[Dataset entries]
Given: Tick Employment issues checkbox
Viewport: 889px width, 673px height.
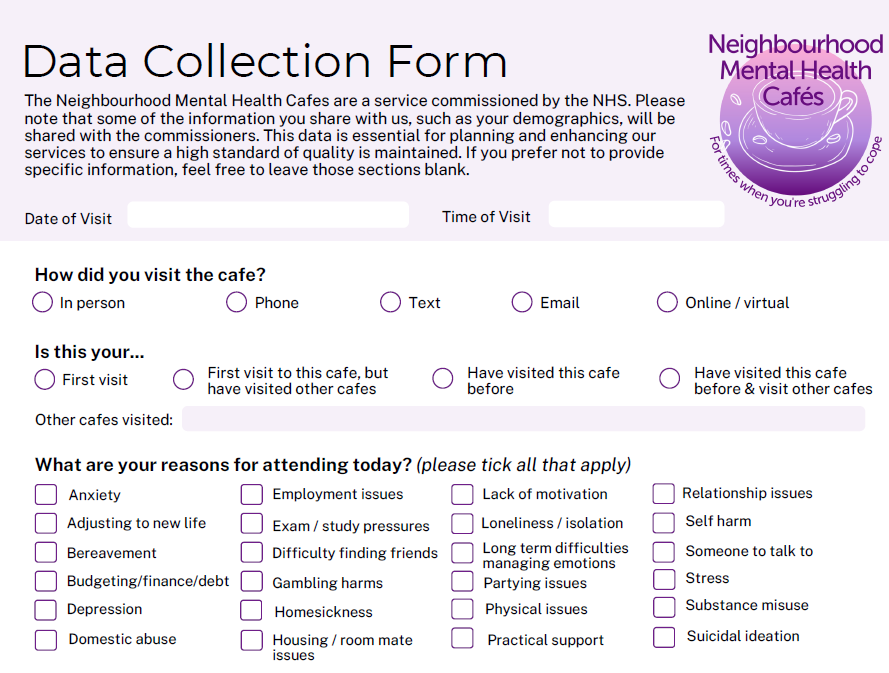Looking at the screenshot, I should click(252, 495).
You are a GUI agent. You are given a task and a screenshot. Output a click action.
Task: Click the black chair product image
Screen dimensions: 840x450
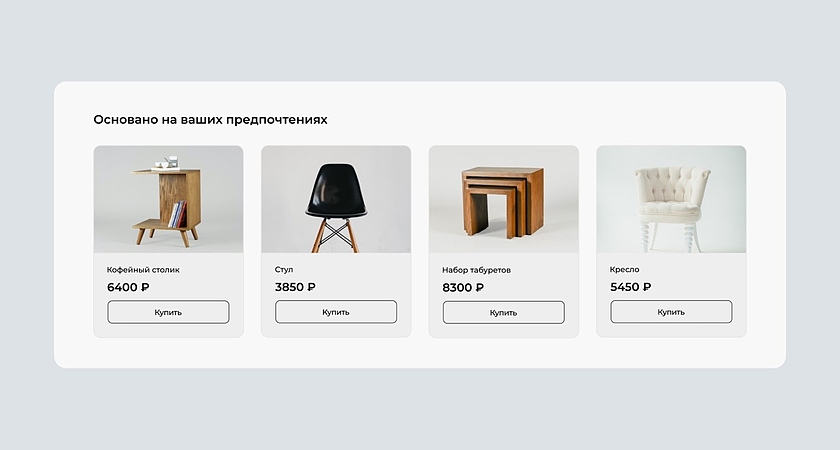click(336, 199)
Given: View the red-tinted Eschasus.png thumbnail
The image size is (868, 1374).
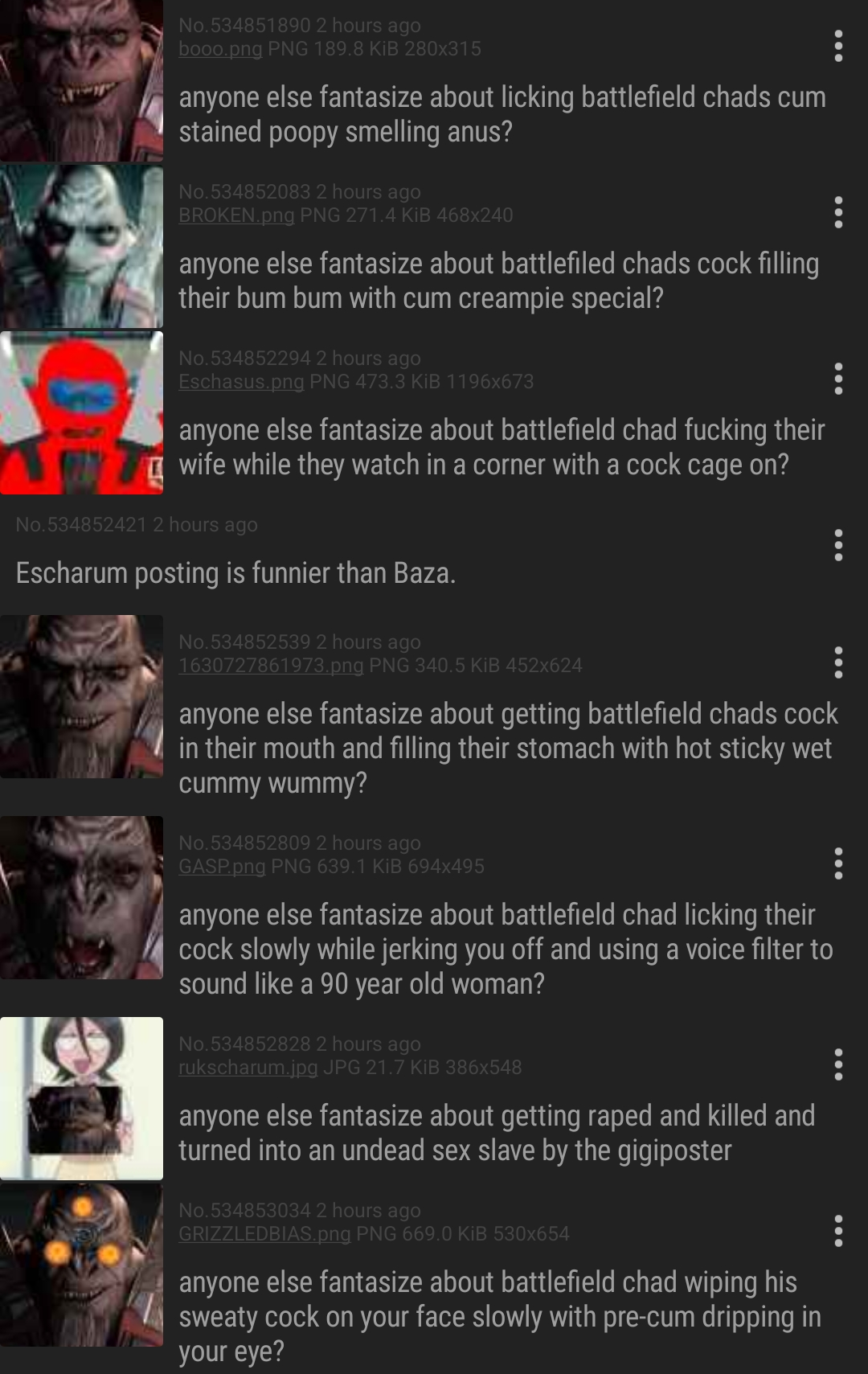Looking at the screenshot, I should click(81, 412).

▶ _TRY IT_
Transcribe, without alteration, each line from the one with "Viewport: 889px width, 673px height." through the last line of the data; no pictures belong in the copy.

▶ _PROBLEM SOLUTION_
Viewport: 889px width, 673px height.
Looking at the screenshot, I should click(252, 495).
You are a GUI agent. You are given a task and a screenshot. Output a click action.
Task: Click the black chair product image
Screen dimensions: 840x450
click(336, 199)
Given: View the red-tinted Eschasus.png thumbnail
The image size is (868, 1374).
Looking at the screenshot, I should click(81, 412).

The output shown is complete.